第十四話 グループ制度
商店街の片隅にある、少し薄汚れた酒場の中。
「……これから、どうする?」
「暫くは素材とか売ったりしていれば問題ないけど……」
「ああ。それに此処にいる誰かが指名クエスト受ける可能性もあるし……」
「だけどグループの維持する為には、指名クエスト十件分程の額だから……」
「クソッ! アインさんさえいてくれればアイツらなんかッ!」
アルコールの匂いと共に淀んだ空気が漂い、部屋全体が暗い雰囲気だ。
この酒場にいるのは全員、広場を追い出されたチーム『ホープガイア』の冒険者達。
いや、彼らだけじゃないようだ。
「うぃ………ヒック。マジで明日からどう生きれひゃいいんばふぉ………」
「こんな俺を雇ってくれるところ、今更どこにも……」
酔い潰れ泣きながら愚痴吐く冒険者に、頭抱え明日が見えなさそうな冒険者。
なんなんだこのネガディブ酒場は?
「なぁ、サーヤーー」
俺は思わずサーヤに問いかけようと視線を向けたが、
「……」
サーヤもサーヤで、此処にいる冒険者達と同じ顔して無言だったから聞くのをやめた。
仕方ないよな。
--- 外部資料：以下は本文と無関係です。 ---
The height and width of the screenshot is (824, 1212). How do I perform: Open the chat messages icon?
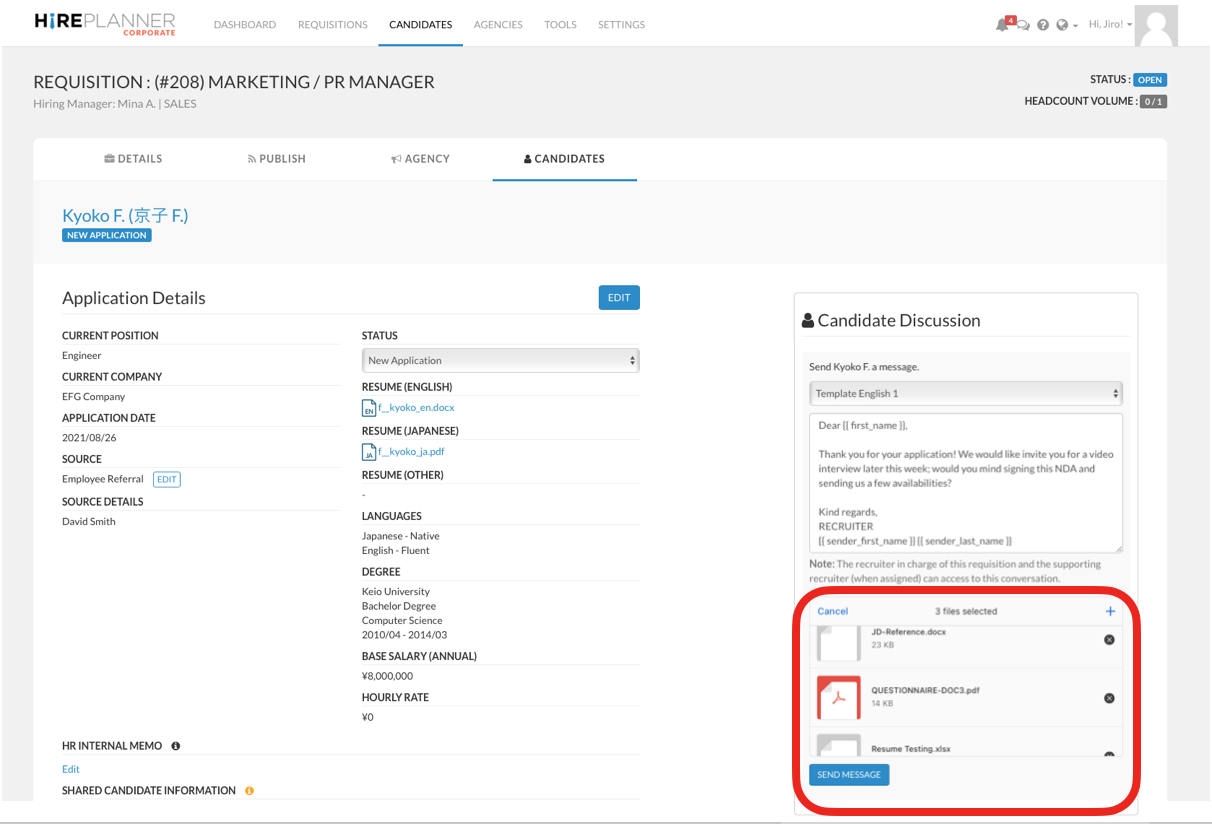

無邪気な子供のような満面な笑みを浮かべて案内してくれた広場が、あんな風に奪われて追い出されたんだから。
俺はレイニスの方へと視線を変える。
「レイニス、コイツらなんなん? 夢も希望もない顔してんだけど?」
「あの人達の殆どは、どのグループにも入れてくれず、冒険者という職に付けれなかった一般人だと思う」
「は? 付けれなかったって、なんで? っというかグループってのに入れなかったって、どういう事?」
「持ってきた素材のレア度が低すぎたのが原因だと思う。上納金を支払えず追い出されたって人も混ざってると思うし」
素材のレア度? 上納金? どういうことかさっぱり分からん。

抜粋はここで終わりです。